The White House used the fear of terrorism and the sense of national
unity to ram laws through Congress that gave law-enforcement agencies far more
power than they truly needed to respond to the threat — and at the same time
fulfilled the imperial fantasies of Vice President Dick Cheney and others
determined to use the tragedy of 9/11 to arrogate as much power as they
could.

Hundreds of men, swept up on the battlefields of Afghanistan and Iraq,
were thrown into a prison in Guantánamo Bay, Cuba, so that the White House could
claim they were beyond the reach of American laws. Prisoners are held there with
no hope of real justice, only the chance to face a kangaroo court where evidence
and the names of their accusers are kept secret, and where they are not
permitted to talk about the abuse they have suffered at the hands of American
jailers.

In other foreign lands, the C.I.A. set up secret jails where "high-value detainees" were subjected to ever more barbaric acts, including simulated drowning. These crimes were videotaped, so that "experts" could watch them, and then the videotapes were destroyed, after consultation with the White House, in the hope that Americans would never know.

The C.I.A. contracted out its inhumanity to nations with no respect for life or law, sending prisoners — some of them innocents kidnapped on street corners and in airports — to be tortured into making false confessions, or until it was clear they had nothing to say and so were let go without any apology or hope of redress.

These are not the only shocking abuses of President Bush's two terms in office, made in the name of fighting terrorism.

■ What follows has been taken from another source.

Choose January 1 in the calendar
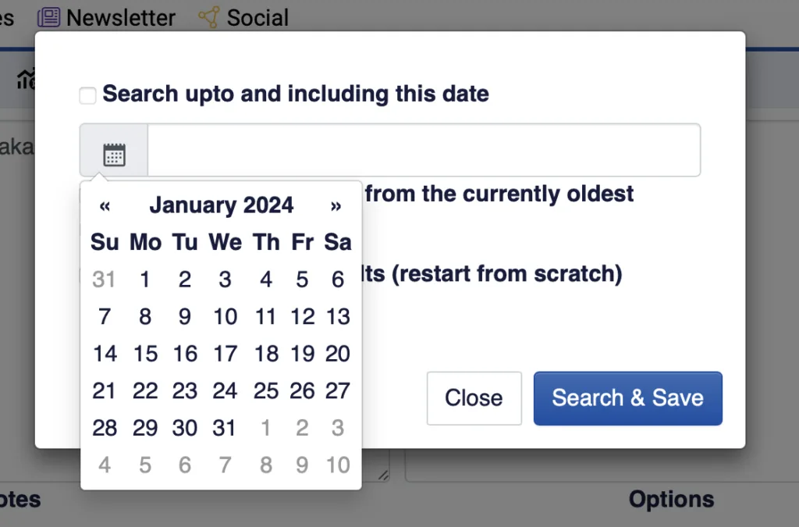This screenshot has height=527, width=799. point(145,280)
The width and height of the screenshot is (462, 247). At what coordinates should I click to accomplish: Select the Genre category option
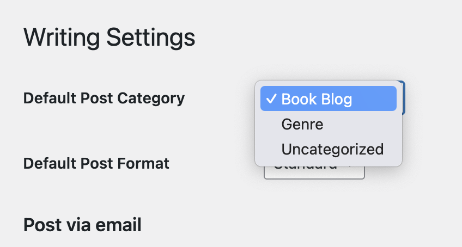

There is much more — so much that the next president will have a full agenda simply discovering all the wrongs that have been done and then righting them.

We can only hope that this time, unlike 2004, American voters will have the wisdom to grant the awesome powers of the presidency to someone who has the integrity, principle and decency to use them honorably. Then when we look in the mirror as a nation, we will see, once again, the reflection of the United States of America.